**TASK DETAILS:** Reproduce the lines below word for word, beginning with the line that contains "At what (x,y)" and continuing through the last line. Leave the pictures out of your copy.

── DATA PROVIDED ──

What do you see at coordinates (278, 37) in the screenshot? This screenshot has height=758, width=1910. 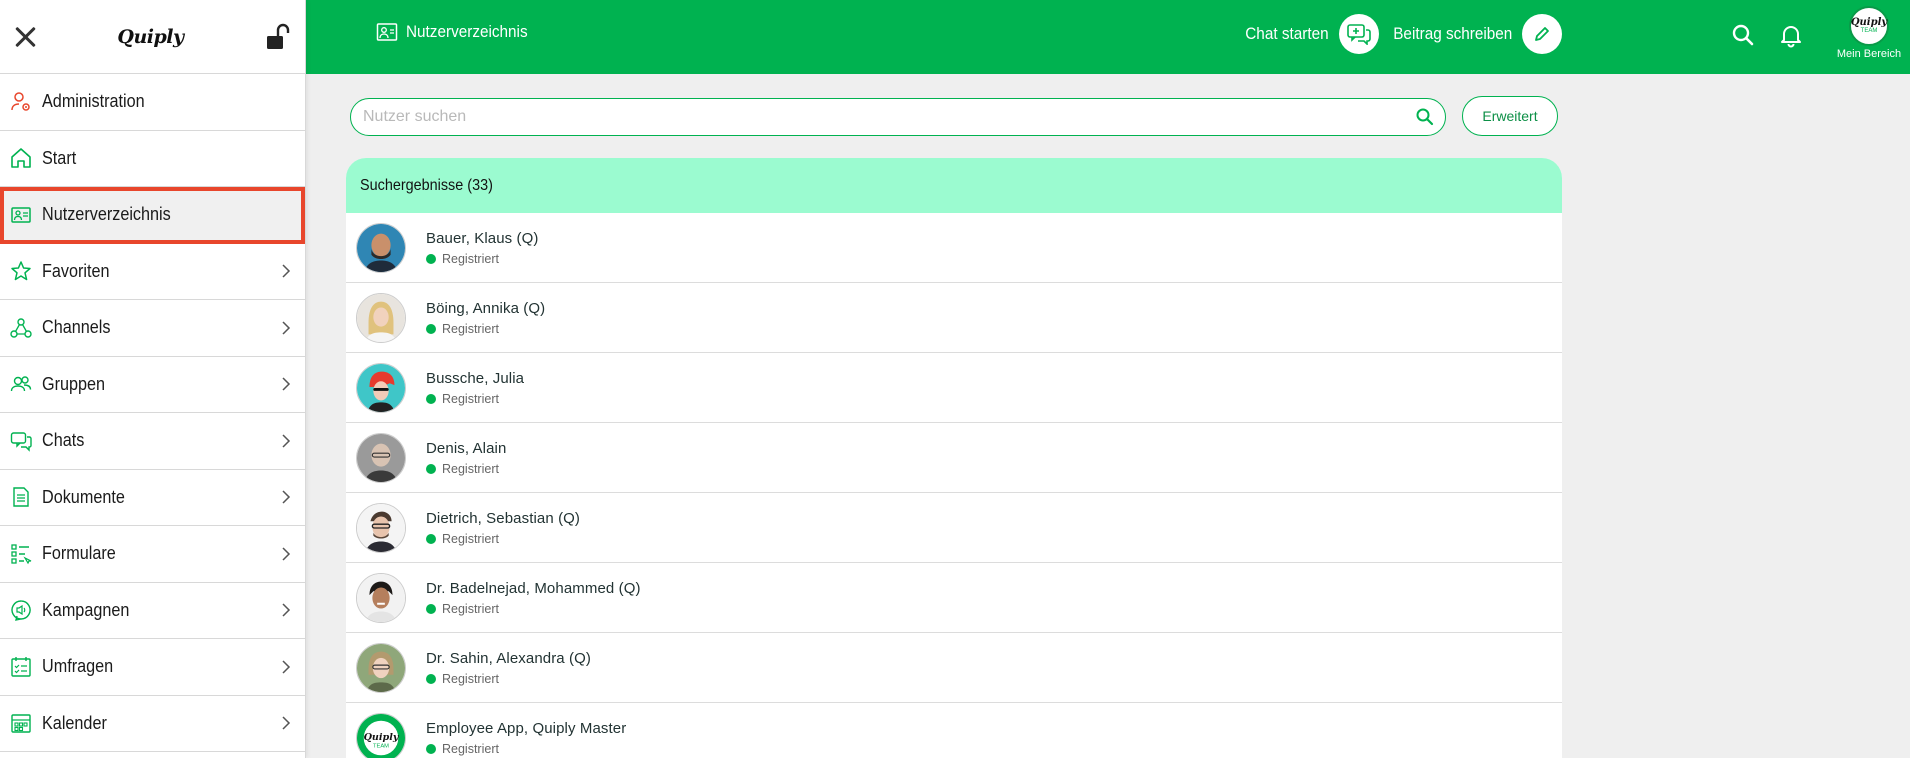 I see `unlock-icon` at bounding box center [278, 37].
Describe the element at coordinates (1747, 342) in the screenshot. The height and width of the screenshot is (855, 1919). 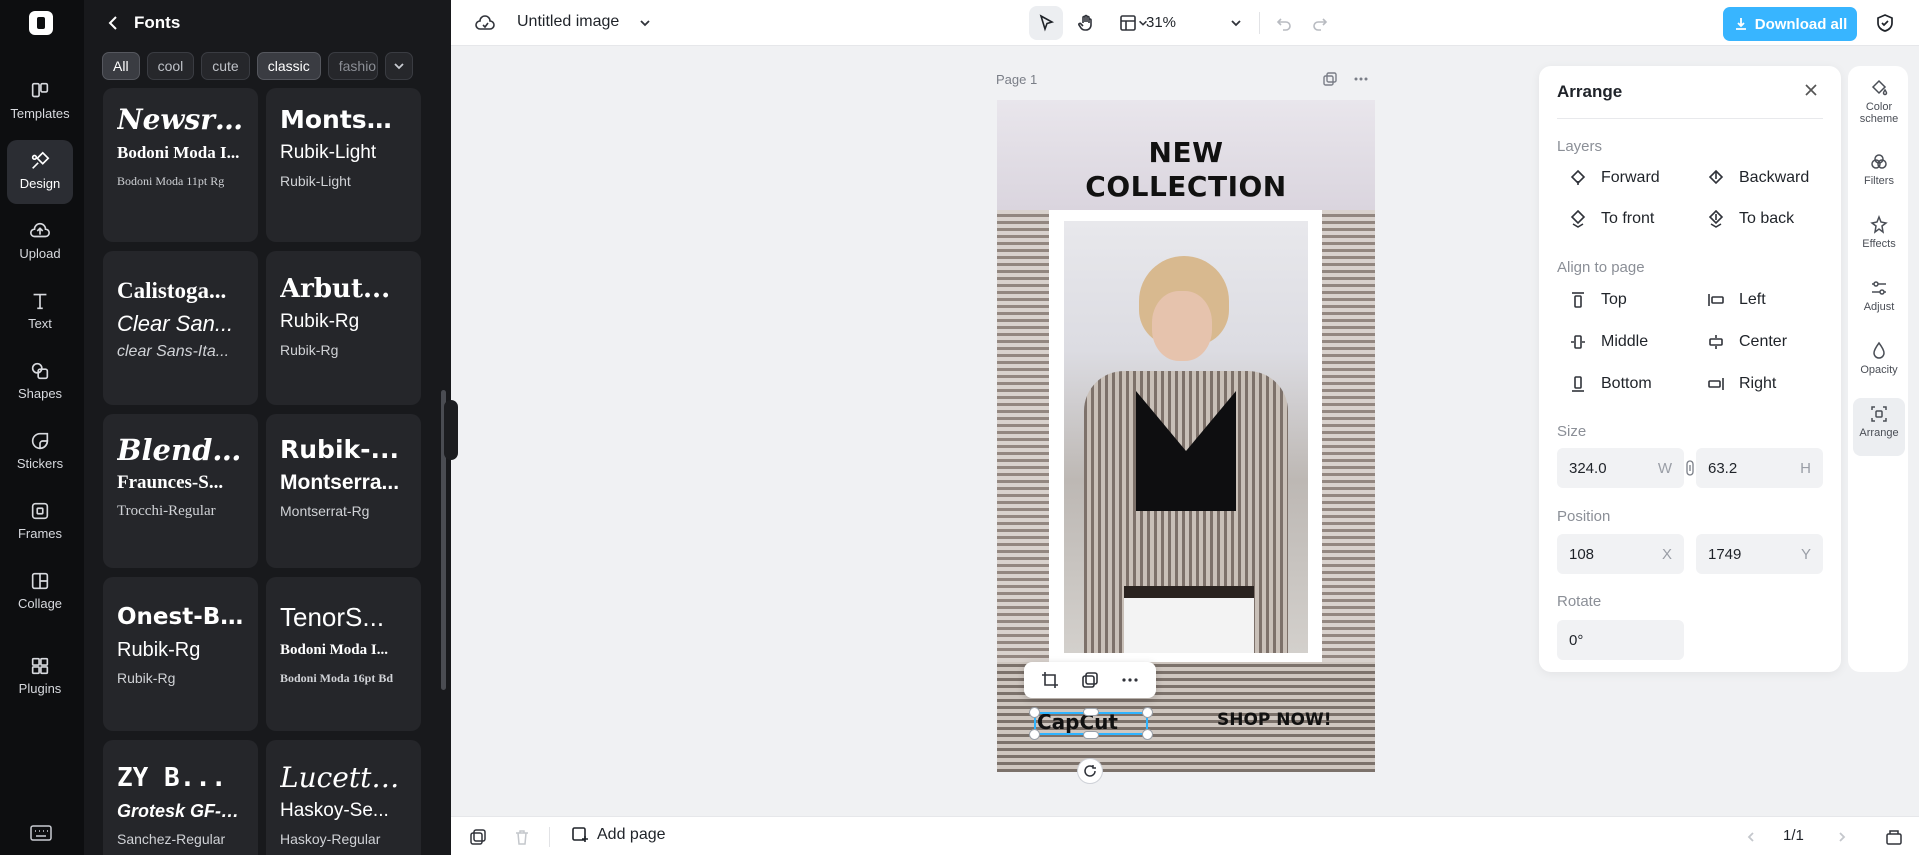
I see `align-center-button: Center` at that location.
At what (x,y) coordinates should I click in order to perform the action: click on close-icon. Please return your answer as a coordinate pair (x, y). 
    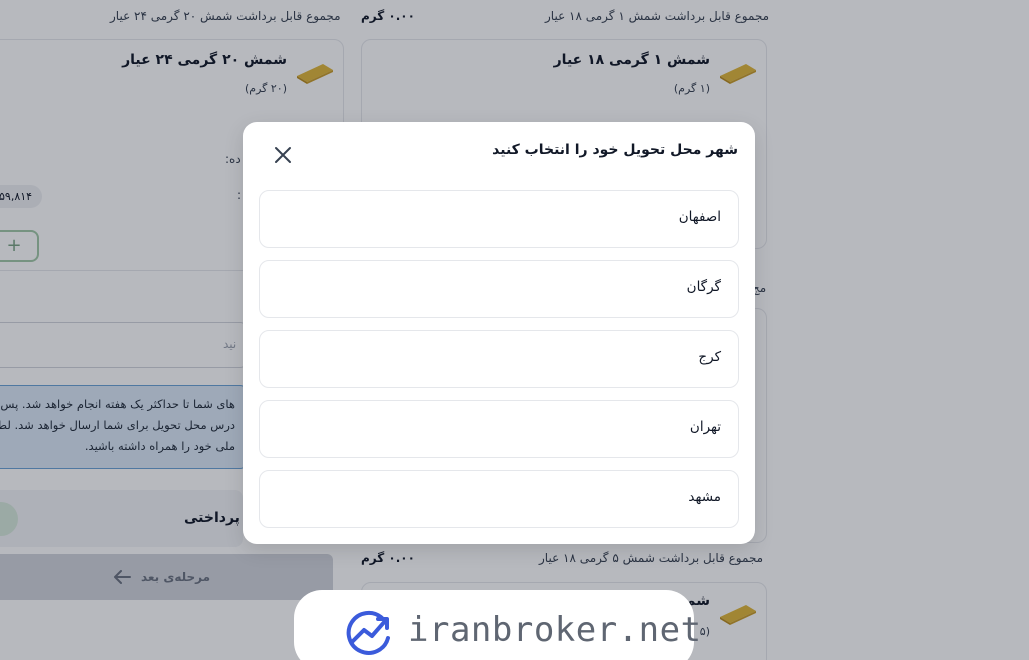
    Looking at the image, I should click on (283, 155).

───

**SOLUTION TO THIS TASK:**
At what (x,y) coordinates should I click in order to perform the action: click on close-icon. Please return your answer as a coordinate pair (x, y). 
    Looking at the image, I should click on (283, 155).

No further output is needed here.